Hey there fellow gay parents! When me and my partner were going through the surrogacy process, I remember running into someone at a coffee shop who asked if we were planning to keep working our 9-to-5 jobs after our daughter was born.

“Uh, yeah,” I said, laughing a little. “Bills don’t pay themselves, and honestly, we’ve got this whole parenting thing planned out. My husband’s schedule is pretty flexible, and I work from home a couple of days a week. We’re basically a well-oiled co-parenting machine.”

They looked at me like I’d just announced I was planning to teach our newborn how to file taxes. “You’re really going to leave the baby with your husband for hours at a time?”

I blinked. “Uh, yeah? He’s her dad. Not her babysitter. I wouldn’t have a kid with someone who couldn’t handle being alone with their own child. That’s like, the bare minimum.”
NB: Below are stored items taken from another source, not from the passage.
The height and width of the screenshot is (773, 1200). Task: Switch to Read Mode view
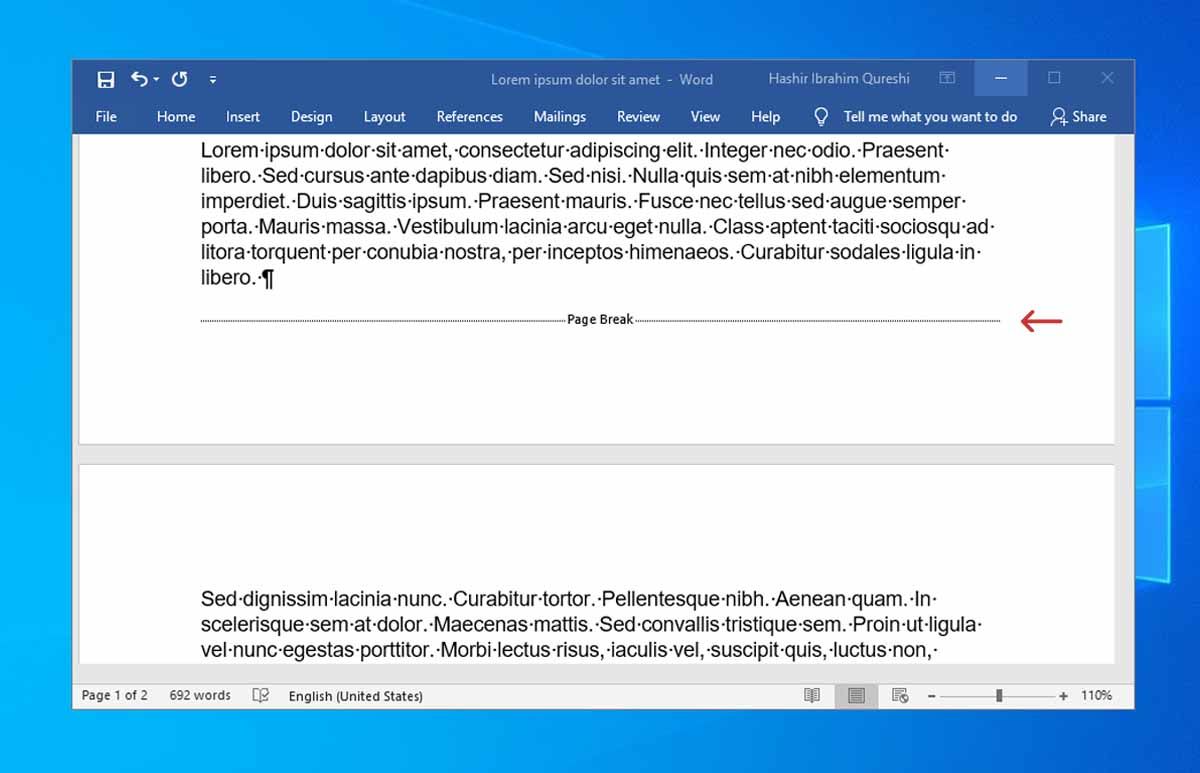(x=811, y=695)
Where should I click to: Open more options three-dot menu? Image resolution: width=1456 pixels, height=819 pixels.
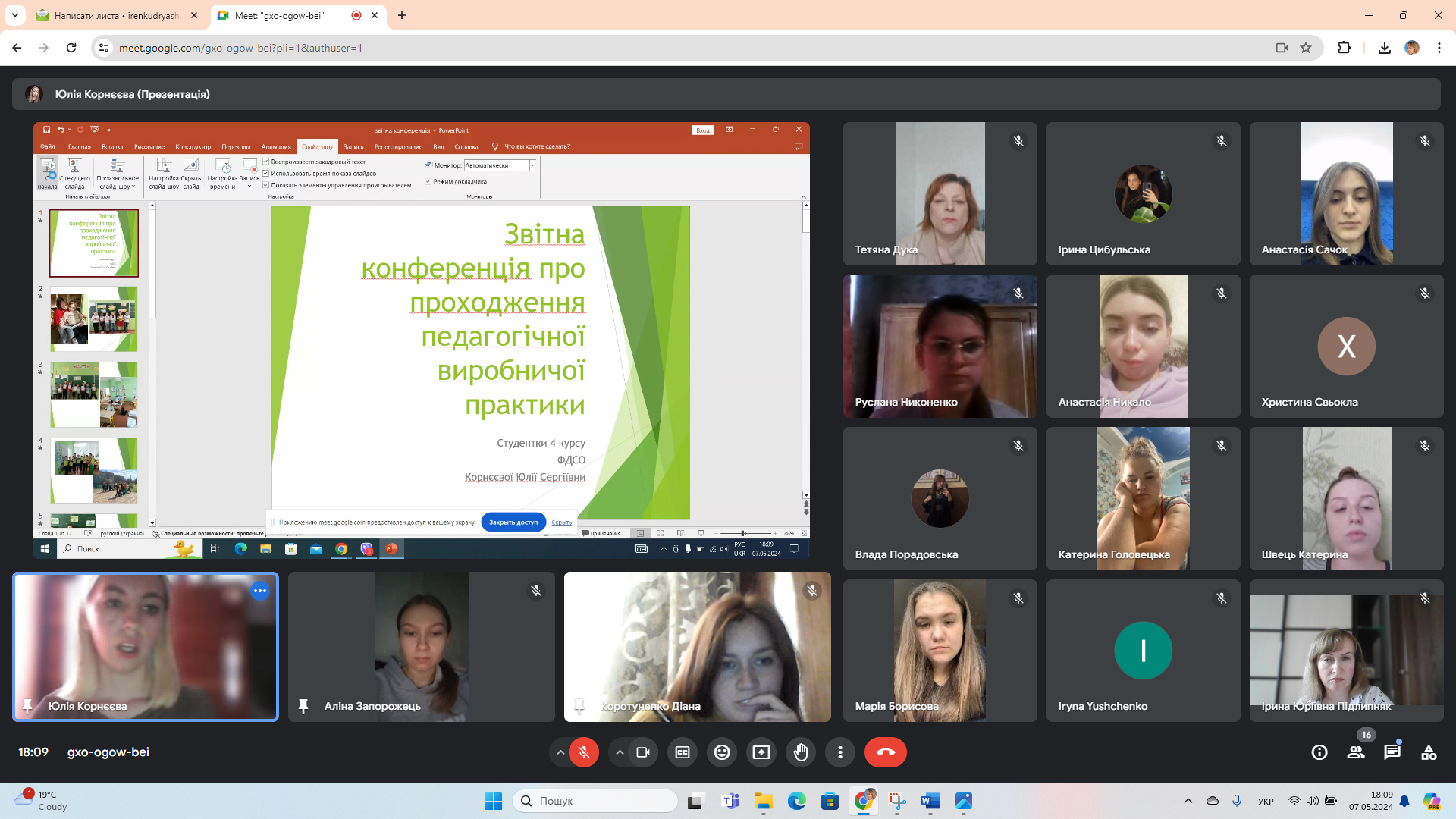pos(840,752)
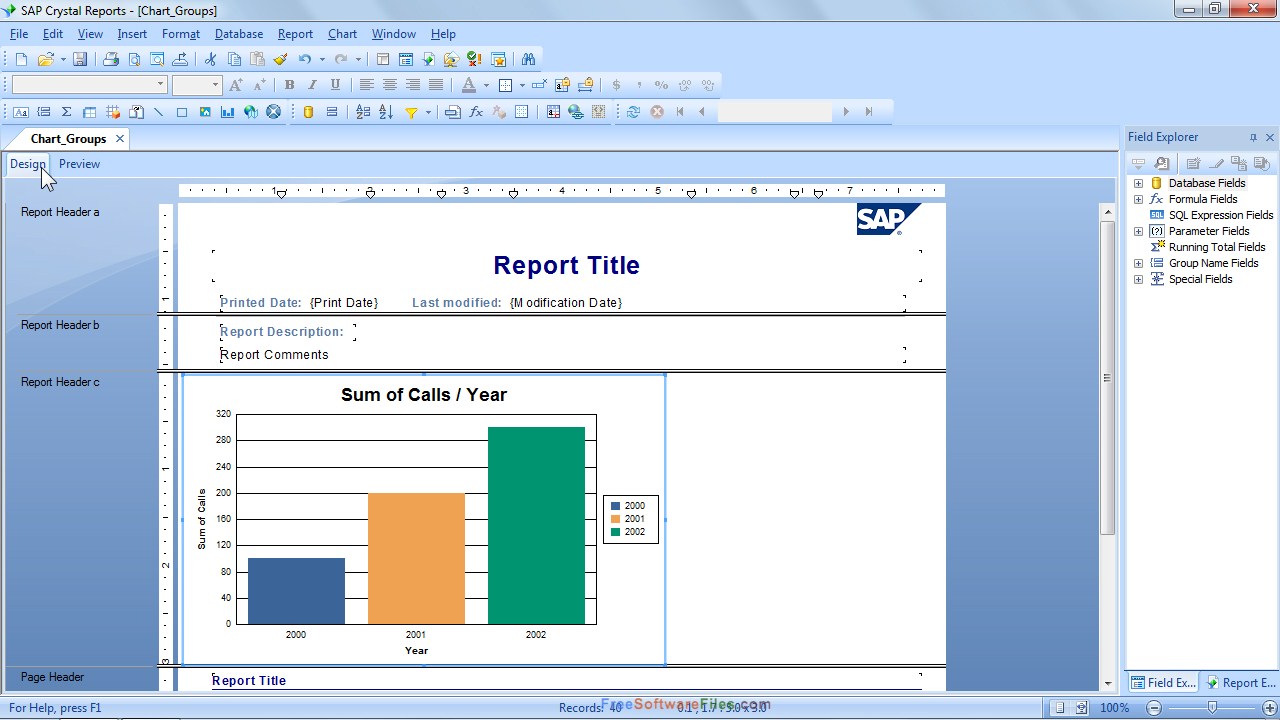Toggle bold formatting
The width and height of the screenshot is (1280, 720).
coord(289,85)
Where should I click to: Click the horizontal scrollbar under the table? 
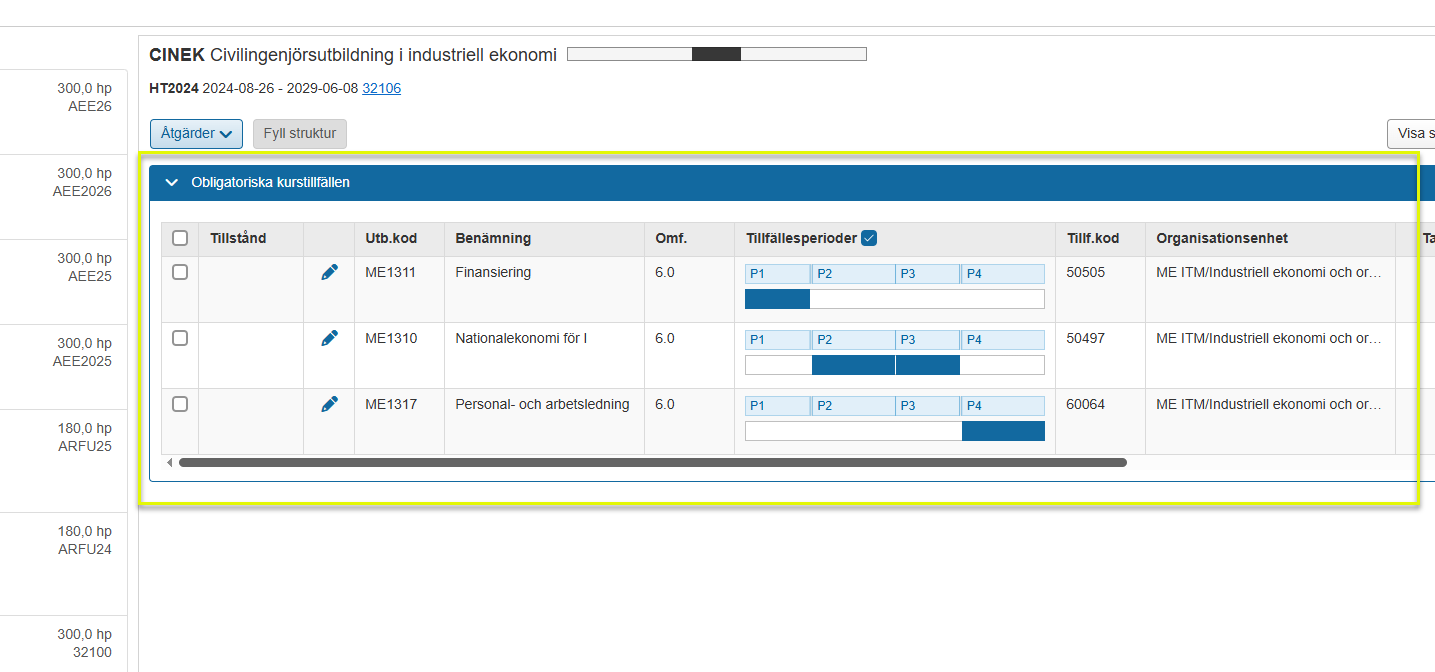(652, 463)
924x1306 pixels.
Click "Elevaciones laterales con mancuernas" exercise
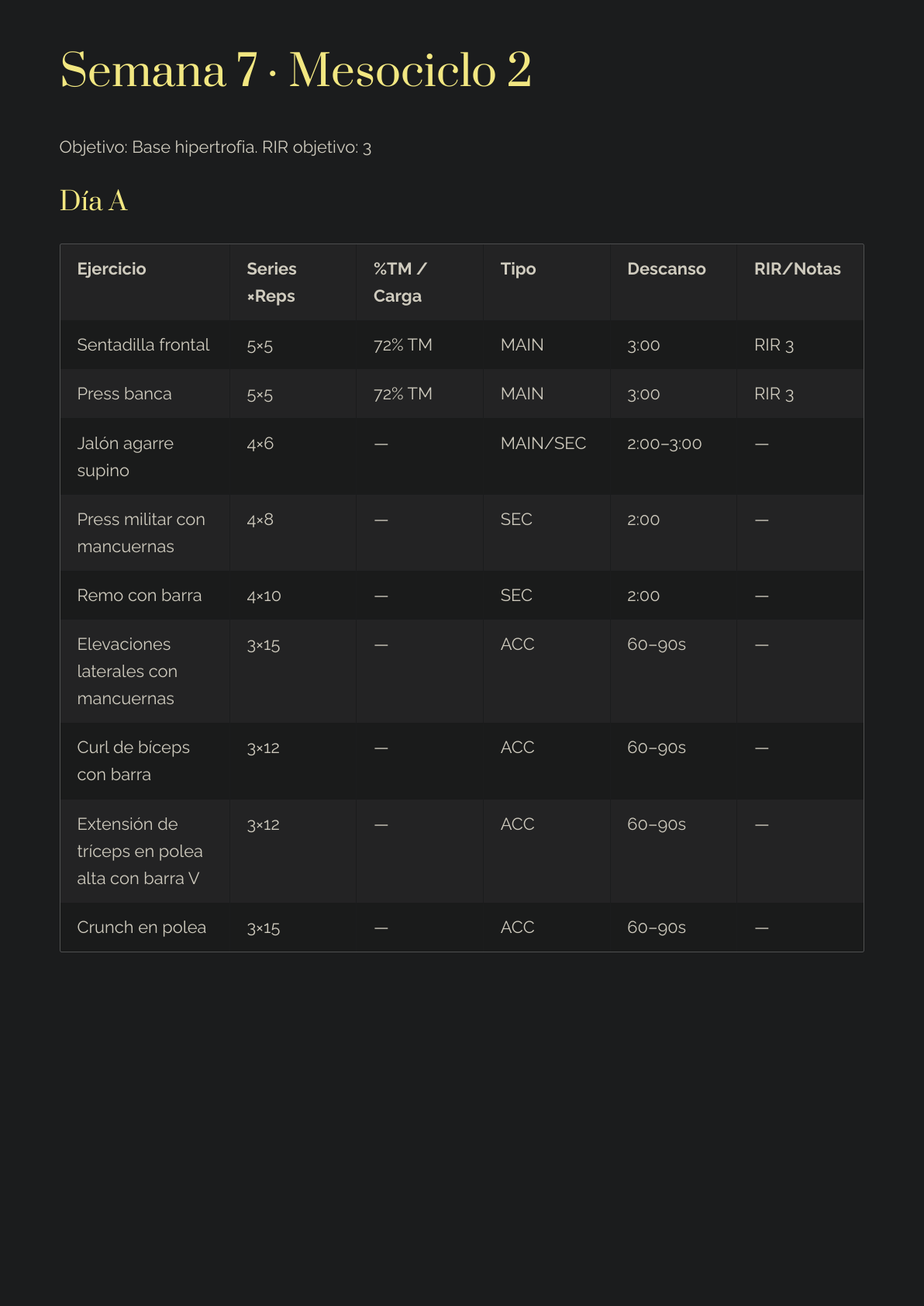127,672
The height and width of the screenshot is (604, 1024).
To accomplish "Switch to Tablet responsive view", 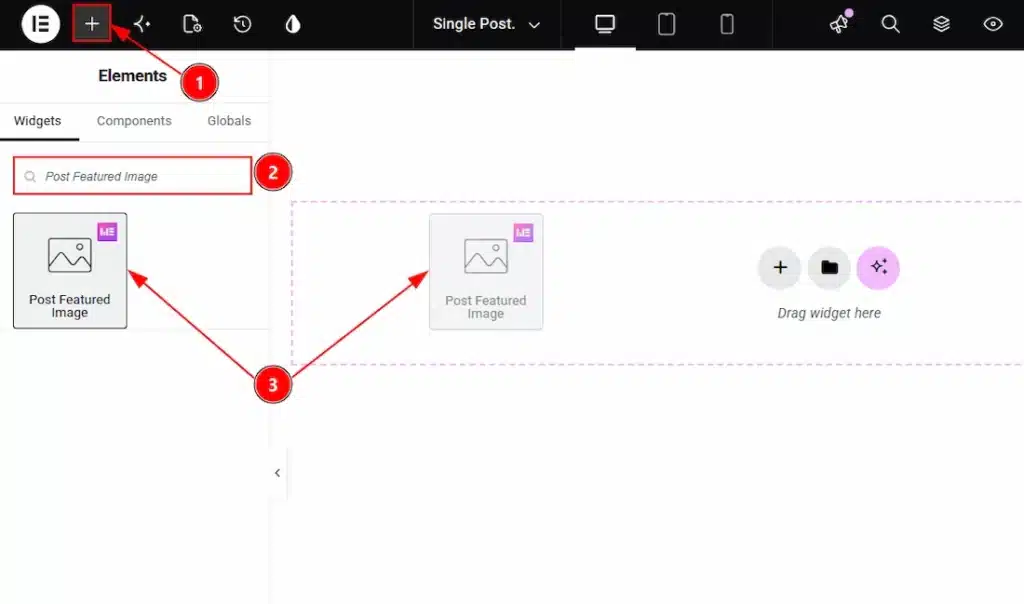I will point(666,24).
Honestly, I think a lot of people still have this idea that one parent (usually the mom) is somehow magically better at parenting just because they’re a woman. But here’s the thing, parenting isn’t gendered. It’s not about who’s “naturally” better at it, it’s about who’s willing to show up, learn, and put in the work.

And let me tell you, as two dads, we’ve had to figure out everything from scratch. There’s no “default parent” in our house. It’s just us, tag-teaming like the superhero duo we are.

So, if you’re a working parent, whether you’re a dad, a mom, or two dads like us, keep this in mind, you can make it work. It’s not always easy, but it’s definitely doable. Here’s how we’ve managed to keep our heads above water while raising our little girl and juggling our 9-to-5 lives.

Rule 1: Parenting is a Two-Dad Job

Here is my hot take about parenting, parenting is not a side hustle or a hobby, it’s a full-time gig on top of your actual full-time job. And when you’re two dads raising a kid, there’s no default parent that takes care of the kid 80% of the time.

That means you’ve got to set up fair, sustainable patterns from the start.

When our daughter came home, we made a pact, no one gets to coast. Sure, one of us might take the lead on certain tasks depending on who’s better at them (my husband is a pro at swaddling, while I’m the master of bedtime stories), but the workload has to be balanced.

If you’re the one on parental leave first, don’t let yourself become the de facto “primary parent.” That’s a trap. Instead, use that time to recover and bond with your baby, but also to set the tone for how things will work once you’re both back at work.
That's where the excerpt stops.